Between 1990 and 1995, manufacturers sent hundreds of millions of pounds of hazardous materials to fertilizer companies and businesses that appear to be farms, where they were almost certainly incorporated into nutrients that are spread on the soil that produces America’s food supply. The ultimate use of these chemicals, however, is difficult to determine because of severe limitations in the federal programs — most notably the Toxics Release Inventory — that are theoretically designed to guarantee the public the right to know the fate of industrial waste and toxic chemicals used or generated in their communities.

Recommendations

Anyone who uses fertilizer has the right to know what is in it, and whether is was made from toxic industrial waste. But beyond this basic public right to know, health officials need to know what is in the nation’s fertilizer in order to protect the nation’s food supply, rural communities, and farmers from toxic chemical contamination. Agricultural authorities, in turn, need an efficient means to monitor possible contamination of the nation’s cropland with toxic metals and industrial chemicals.

To achieve these goals we recommend:

  • Expansion of the Toxics Release Inventory to include full chemical use reporting for all manufacturing, utility, and wastetreatment facilities. The EPA is considering expanding the Toxics Release Inventory to include materials accounting requirements as done in New Jersey and Massachusetts. This would be an important first step toward fulfilling the public’s right to know about toxic chemicals in their homes, workplaces, and communities.
  • Elimination of the RCRA exemption for K061 waste. This would close a recycling loophole that allows millions of pounds of heavy metals, carcinogens, and dioxin to be incorporated into fertilizer and applied to the nation’s farmland.
  • A ban on the use of any hazardous waste in fertilizer production that could possibly be contaminated with dioxin.

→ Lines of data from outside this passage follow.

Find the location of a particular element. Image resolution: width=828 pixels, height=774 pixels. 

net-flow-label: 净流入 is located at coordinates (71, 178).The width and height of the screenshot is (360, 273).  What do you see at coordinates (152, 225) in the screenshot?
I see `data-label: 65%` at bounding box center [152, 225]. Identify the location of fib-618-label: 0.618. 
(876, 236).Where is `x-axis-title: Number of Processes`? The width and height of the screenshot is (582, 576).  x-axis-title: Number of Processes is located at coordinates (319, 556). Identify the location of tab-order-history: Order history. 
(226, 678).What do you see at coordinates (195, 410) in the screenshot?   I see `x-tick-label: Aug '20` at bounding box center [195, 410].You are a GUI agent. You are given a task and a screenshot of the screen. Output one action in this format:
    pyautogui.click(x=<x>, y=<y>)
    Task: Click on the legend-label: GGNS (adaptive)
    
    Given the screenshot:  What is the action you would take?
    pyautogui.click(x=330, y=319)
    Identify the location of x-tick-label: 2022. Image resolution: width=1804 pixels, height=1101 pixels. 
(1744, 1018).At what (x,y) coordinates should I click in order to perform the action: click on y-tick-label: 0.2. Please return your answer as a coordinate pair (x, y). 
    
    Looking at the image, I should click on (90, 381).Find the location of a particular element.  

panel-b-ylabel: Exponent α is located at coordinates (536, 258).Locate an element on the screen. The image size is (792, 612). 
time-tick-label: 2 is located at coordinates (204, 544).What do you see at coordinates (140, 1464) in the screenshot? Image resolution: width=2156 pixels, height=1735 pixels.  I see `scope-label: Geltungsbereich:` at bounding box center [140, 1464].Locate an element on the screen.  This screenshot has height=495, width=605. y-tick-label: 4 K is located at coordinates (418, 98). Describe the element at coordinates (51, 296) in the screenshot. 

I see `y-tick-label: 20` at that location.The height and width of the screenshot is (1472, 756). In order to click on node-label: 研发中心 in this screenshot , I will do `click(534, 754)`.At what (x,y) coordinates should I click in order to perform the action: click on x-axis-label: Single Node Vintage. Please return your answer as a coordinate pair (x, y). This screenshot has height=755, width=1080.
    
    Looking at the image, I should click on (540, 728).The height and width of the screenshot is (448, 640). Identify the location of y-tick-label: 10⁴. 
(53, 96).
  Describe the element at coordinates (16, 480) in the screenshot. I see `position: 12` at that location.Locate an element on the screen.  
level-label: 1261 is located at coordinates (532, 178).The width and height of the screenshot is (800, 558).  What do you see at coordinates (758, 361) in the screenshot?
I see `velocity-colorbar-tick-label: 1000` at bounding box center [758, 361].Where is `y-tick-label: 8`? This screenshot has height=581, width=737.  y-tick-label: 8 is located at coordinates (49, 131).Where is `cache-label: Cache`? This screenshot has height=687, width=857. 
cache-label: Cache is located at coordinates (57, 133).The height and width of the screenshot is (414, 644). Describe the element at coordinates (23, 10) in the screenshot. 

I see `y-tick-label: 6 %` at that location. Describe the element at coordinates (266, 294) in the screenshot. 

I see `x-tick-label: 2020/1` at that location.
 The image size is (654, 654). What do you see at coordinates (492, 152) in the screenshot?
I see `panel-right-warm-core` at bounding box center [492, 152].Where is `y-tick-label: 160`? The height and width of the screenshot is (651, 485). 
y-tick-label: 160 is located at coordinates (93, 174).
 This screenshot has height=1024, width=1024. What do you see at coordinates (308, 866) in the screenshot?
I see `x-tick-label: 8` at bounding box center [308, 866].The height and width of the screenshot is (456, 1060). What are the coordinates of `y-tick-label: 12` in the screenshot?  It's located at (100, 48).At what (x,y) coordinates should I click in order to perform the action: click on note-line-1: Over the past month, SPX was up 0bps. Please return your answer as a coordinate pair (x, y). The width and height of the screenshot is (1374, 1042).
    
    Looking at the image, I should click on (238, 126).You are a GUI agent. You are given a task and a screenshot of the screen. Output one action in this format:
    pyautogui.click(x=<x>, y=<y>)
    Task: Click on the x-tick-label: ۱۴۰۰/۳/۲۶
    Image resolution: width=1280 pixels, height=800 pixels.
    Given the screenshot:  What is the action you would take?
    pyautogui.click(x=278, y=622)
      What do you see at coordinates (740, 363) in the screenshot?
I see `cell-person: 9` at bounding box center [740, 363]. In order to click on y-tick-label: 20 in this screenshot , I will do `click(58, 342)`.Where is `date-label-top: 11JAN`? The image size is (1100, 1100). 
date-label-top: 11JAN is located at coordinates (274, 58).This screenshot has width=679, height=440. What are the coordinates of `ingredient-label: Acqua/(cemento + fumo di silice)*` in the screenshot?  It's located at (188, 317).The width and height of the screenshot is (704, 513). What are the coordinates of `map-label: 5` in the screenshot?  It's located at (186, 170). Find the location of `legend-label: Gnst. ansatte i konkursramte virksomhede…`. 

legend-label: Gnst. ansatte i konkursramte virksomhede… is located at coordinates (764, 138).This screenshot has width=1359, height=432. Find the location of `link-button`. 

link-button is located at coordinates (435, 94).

At a minimum this ban would prohibit waste from the steel industry, hazardous and municipal waste incinerators (including pulp incinerators) and cement kilns as a raw feed stock for fertilizer production.
  • A moratorium on all waste incorporation into fertilizers until standards for nondegradation of the soil can be designed and enforced. A policy of non-degradation would limit application of materials to the soil that would result in a net increase of toxics in the soil over a 40 year or longer time period.
  • All raw materials used to produce fertilizers should be tested for toxic constituents. This requirement would include but would not be limited to cement kiln dust and mining waste.
  • Full labeling of fertilizers. Fertilizers derived from toxic waste should be tested for heavy metals, persistent organic poisons, and other toxics, and the results of those tests should be printed on labels on the containers. All fertilizers derived from toxic waste should be labeled as such.
  • Monitoring farms treated with toxic waste derived fertilizers for leaching of materials from the cropland into the surrounding environment. In addition, a record of use of these chemicals on the land should be retained as an addendum to the land deed in order to inform and protect future purchasers of the land. Farms treated with toxic waste-derived fertilizers could contain high levels of heavy metals and other persistent poisons. These chemicals are some of the most commonly found pollutants at Superfund sites and could create a toxic legacy for generations to come.